▶ **TASK TO COMPLETE**: Sort through the data and copy the lines holding the word "computer".

___ DATASET CONTENT ___

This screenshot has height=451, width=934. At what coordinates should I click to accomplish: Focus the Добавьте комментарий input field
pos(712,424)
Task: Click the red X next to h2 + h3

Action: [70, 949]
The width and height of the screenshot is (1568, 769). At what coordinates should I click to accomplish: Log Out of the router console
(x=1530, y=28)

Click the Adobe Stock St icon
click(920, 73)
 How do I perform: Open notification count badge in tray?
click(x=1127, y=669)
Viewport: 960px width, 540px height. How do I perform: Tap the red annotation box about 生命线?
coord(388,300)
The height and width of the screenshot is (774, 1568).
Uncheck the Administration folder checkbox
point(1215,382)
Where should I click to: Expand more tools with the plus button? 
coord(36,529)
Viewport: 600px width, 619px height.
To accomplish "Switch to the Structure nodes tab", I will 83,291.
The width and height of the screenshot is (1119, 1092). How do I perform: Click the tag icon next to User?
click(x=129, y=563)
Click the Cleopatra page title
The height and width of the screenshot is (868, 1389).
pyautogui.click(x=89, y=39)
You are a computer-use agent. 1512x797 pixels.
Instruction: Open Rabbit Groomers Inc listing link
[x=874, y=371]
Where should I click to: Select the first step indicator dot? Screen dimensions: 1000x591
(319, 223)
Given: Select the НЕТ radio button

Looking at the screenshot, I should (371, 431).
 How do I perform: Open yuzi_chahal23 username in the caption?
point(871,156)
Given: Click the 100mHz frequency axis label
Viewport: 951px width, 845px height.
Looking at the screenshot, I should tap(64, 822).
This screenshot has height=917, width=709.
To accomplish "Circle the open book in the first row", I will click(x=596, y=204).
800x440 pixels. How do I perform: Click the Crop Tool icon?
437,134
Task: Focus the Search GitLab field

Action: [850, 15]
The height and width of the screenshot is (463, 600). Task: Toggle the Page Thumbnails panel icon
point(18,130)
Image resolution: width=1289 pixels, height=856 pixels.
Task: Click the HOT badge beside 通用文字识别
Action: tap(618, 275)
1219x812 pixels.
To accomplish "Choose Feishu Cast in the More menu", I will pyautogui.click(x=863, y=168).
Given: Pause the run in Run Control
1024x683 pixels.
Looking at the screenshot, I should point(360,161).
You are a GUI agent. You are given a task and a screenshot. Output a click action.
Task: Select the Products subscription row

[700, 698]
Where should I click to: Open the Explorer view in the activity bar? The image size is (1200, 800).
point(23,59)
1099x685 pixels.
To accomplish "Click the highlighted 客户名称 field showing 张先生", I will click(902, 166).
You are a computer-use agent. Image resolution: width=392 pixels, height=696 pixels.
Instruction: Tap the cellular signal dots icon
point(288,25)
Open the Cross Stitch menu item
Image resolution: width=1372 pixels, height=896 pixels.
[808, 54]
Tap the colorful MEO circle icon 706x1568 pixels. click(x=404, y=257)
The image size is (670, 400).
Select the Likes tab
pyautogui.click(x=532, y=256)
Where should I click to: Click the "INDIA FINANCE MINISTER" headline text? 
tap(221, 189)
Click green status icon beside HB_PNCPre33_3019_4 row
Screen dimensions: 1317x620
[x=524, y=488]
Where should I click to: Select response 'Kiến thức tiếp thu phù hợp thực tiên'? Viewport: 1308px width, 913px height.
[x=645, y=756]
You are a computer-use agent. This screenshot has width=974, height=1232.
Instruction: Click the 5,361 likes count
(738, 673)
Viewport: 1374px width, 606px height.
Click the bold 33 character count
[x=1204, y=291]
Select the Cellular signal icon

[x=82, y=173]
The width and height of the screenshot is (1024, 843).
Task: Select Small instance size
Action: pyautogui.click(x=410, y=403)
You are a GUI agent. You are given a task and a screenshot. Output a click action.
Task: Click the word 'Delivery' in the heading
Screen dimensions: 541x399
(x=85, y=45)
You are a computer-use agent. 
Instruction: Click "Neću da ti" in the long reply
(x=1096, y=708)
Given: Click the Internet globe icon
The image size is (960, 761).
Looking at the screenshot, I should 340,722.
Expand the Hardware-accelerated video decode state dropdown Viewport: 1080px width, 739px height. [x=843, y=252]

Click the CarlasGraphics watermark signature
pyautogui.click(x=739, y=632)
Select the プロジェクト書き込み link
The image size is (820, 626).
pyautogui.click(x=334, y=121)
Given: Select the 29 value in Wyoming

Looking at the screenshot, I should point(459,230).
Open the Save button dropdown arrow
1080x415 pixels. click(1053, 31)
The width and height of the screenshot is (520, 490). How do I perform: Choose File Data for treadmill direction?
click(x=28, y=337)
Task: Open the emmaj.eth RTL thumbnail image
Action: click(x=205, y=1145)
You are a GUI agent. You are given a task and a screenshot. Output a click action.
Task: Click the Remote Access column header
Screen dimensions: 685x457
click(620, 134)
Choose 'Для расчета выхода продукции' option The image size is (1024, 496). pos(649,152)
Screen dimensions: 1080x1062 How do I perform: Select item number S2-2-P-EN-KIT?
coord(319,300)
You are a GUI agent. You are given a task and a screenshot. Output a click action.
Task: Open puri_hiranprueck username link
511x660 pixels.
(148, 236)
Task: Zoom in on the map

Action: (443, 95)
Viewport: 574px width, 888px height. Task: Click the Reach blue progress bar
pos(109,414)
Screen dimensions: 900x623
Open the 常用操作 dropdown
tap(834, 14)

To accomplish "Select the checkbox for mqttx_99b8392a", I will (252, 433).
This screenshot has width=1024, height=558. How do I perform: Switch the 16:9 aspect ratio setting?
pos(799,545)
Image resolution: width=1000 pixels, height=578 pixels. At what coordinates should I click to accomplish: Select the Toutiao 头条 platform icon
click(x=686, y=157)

___

▶ **ANSWER TO THIS EXERCISE**:
You are a computer-use agent. 1512x797 pixels.
You are a computer-use agent. Image resolution: width=392 pixels, height=696 pixels.
You are a computer-use agent. This screenshot has width=974, height=1232.
You are a computer-use agent. 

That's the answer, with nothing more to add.